A good friend of mine died recently after nobly battling against multiple sclerosis. Her husband asked that men wear pink ties and socks at the funeral - it was her favourite colour. The funeral was in London and I stayed overnight. With an hour to get to the church, I walked quickly to the tube station dressed in my best suit, pink tie and violently pink socks - borrowed from my son - with shiny military shoes. I had nothing in my pockets, except for a handkerchief, one large bank note for the charity collection, and a travelcard.
The street fundraiser who spotted me was obviously pleased to see a florid, apparently prosperous and clearly flashy gent. He was in his 40s, perhaps recently arrived from the Middle East. He was neat but thin and careworn, shaking a bucket that carried a label about supporting children. I suspect he was not a member of the Institute of Fundraising. He moved directly in front of me. I walked towards him.
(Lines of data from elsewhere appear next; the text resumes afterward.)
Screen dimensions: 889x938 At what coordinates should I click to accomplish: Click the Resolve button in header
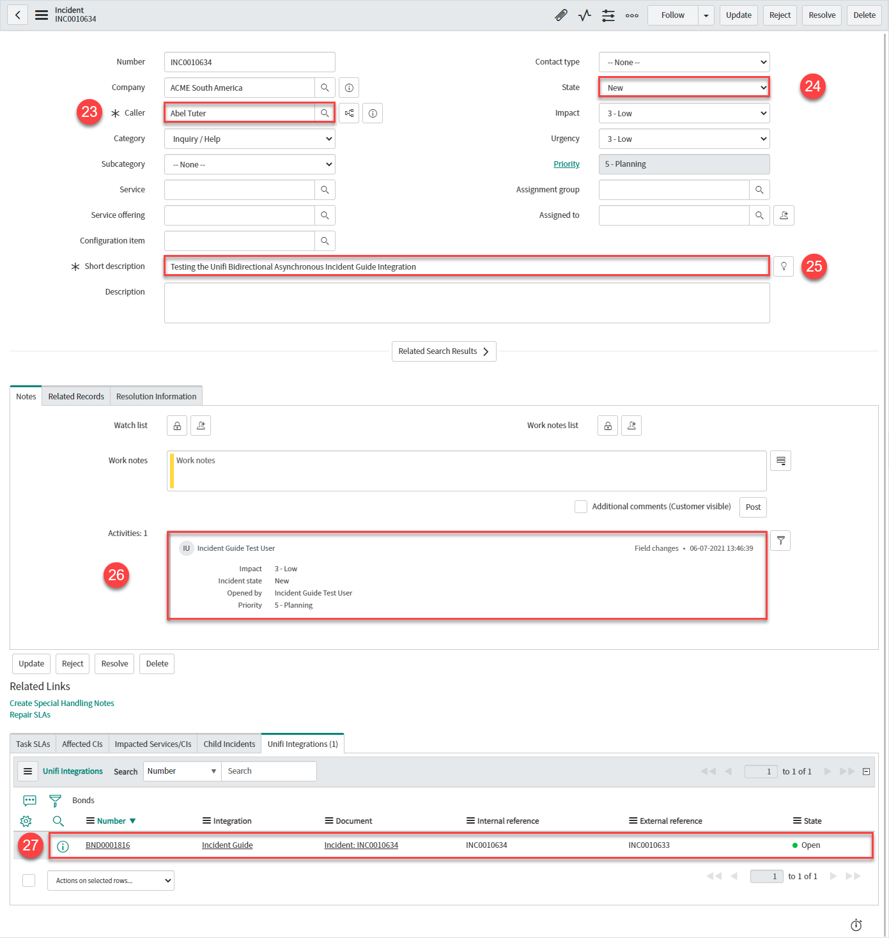(821, 15)
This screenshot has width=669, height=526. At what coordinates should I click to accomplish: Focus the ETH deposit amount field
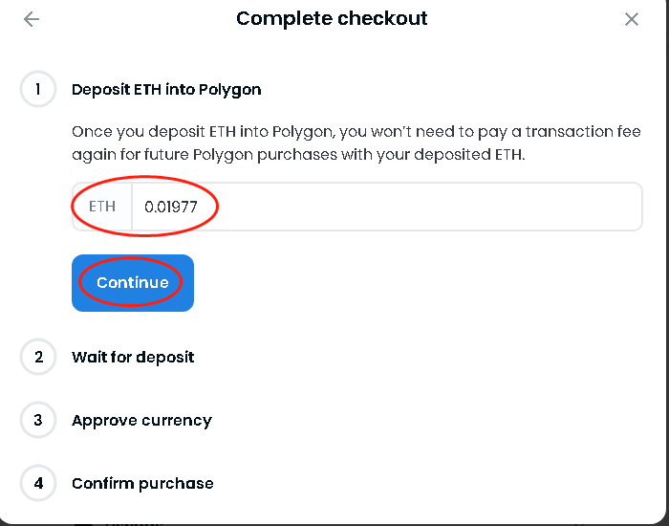tap(382, 207)
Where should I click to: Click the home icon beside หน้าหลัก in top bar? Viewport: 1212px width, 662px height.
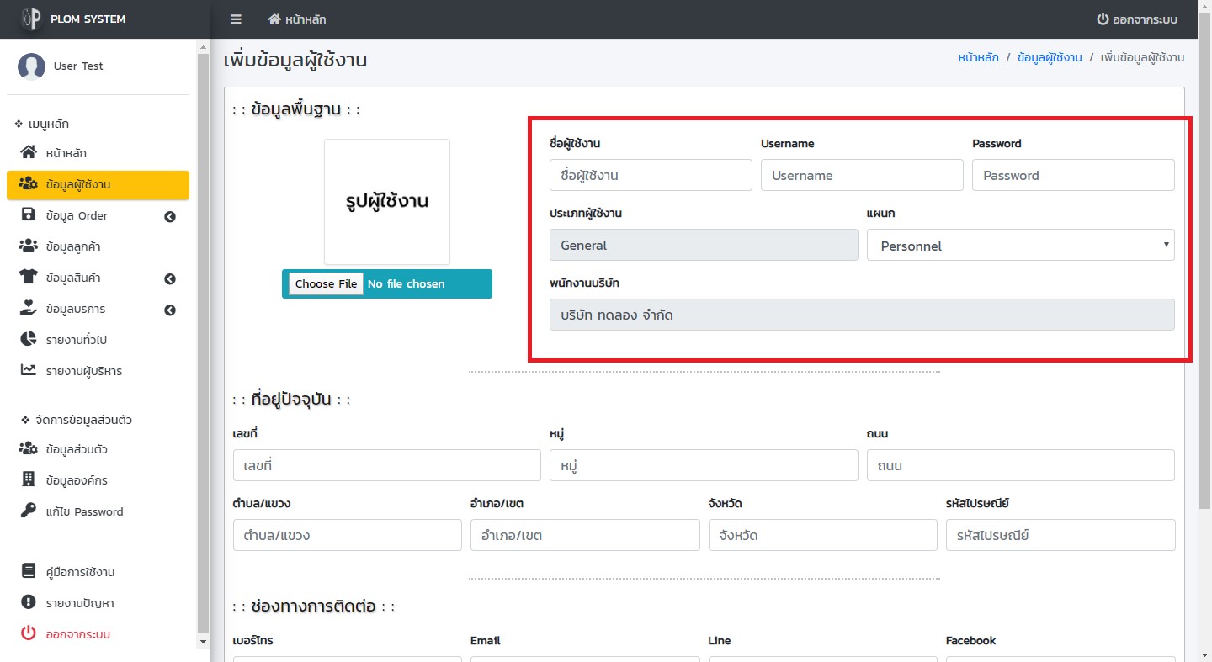click(x=274, y=19)
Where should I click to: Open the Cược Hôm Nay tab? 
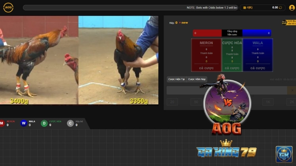point(197,79)
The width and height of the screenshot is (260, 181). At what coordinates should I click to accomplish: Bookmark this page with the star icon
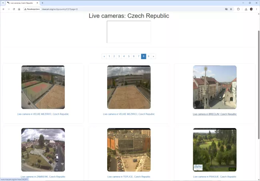[x=231, y=9]
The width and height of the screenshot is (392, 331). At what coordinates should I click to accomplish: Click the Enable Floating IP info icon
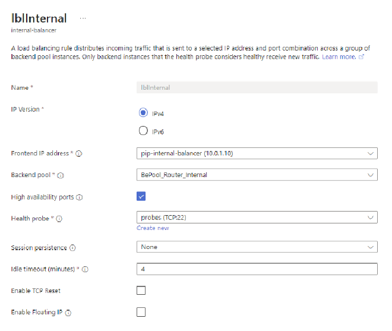69,313
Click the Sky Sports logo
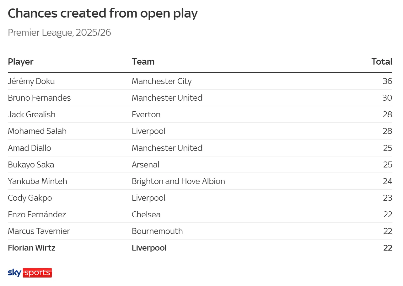The height and width of the screenshot is (286, 403). click(x=30, y=273)
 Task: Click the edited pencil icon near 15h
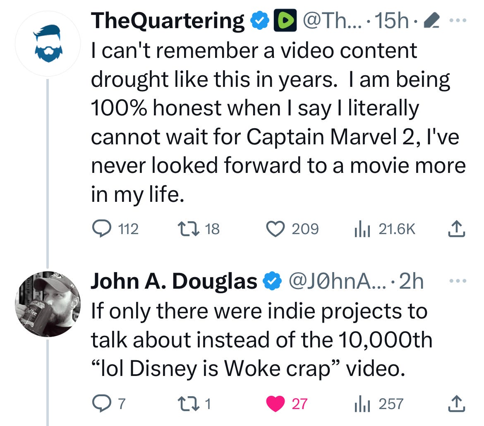tap(431, 20)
He looked expectant and his lined face broke into a smile.
I was about to say that I was sorry, I was going to a funeral and I would have nothing for the collection at the church - but in pink tie and socks? I muttered an apology, but it was not enough to forestall his clear disappointment, then disdain and, last, contempt.
Later that day I went back to give him some money, but he had gone.
He left me with a bad conscience and I suspect I had confirmed a stereotype. Wars start over less.